## INSTRUCTIONS FOR THE TASK
Find each line in the following listing that has the string "agent", then state the count and nothing else.

## SUPPLIED INFORMATION
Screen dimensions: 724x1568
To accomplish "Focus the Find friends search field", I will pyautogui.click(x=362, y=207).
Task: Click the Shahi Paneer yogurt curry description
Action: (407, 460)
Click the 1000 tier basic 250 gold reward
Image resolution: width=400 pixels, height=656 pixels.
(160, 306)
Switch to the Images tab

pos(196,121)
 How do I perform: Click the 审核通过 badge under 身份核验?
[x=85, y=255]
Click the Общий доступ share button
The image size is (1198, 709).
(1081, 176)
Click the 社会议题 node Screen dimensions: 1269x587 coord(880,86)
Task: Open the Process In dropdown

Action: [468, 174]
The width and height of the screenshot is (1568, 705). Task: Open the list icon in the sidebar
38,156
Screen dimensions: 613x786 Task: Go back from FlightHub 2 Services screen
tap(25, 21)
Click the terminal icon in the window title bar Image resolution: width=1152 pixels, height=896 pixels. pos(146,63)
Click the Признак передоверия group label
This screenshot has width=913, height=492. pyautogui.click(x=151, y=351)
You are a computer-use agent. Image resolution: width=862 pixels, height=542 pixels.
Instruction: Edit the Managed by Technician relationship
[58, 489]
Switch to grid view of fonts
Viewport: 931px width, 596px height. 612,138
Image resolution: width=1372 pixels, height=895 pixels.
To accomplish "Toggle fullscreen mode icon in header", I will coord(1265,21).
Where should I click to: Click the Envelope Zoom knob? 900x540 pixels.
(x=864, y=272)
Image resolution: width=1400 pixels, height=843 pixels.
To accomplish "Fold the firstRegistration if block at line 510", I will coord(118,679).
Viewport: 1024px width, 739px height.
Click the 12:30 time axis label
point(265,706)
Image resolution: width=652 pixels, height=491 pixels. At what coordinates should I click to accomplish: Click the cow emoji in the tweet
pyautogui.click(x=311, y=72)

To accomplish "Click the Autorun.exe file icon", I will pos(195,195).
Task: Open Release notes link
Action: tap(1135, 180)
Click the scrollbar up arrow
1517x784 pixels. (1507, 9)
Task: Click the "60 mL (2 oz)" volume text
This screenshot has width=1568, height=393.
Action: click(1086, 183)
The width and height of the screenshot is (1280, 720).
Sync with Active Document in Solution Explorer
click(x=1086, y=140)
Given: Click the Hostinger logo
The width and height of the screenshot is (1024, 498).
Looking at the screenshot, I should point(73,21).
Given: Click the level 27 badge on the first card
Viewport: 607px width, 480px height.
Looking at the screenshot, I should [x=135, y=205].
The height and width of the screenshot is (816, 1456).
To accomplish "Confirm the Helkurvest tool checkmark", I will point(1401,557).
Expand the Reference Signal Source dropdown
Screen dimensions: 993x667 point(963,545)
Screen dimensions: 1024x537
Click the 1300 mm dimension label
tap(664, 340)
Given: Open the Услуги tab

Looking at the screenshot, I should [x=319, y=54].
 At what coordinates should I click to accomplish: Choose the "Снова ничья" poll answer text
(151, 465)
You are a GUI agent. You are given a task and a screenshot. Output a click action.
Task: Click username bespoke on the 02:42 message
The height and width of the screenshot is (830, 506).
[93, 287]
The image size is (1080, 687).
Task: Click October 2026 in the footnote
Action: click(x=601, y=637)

## EXERCISE SOLUTION
2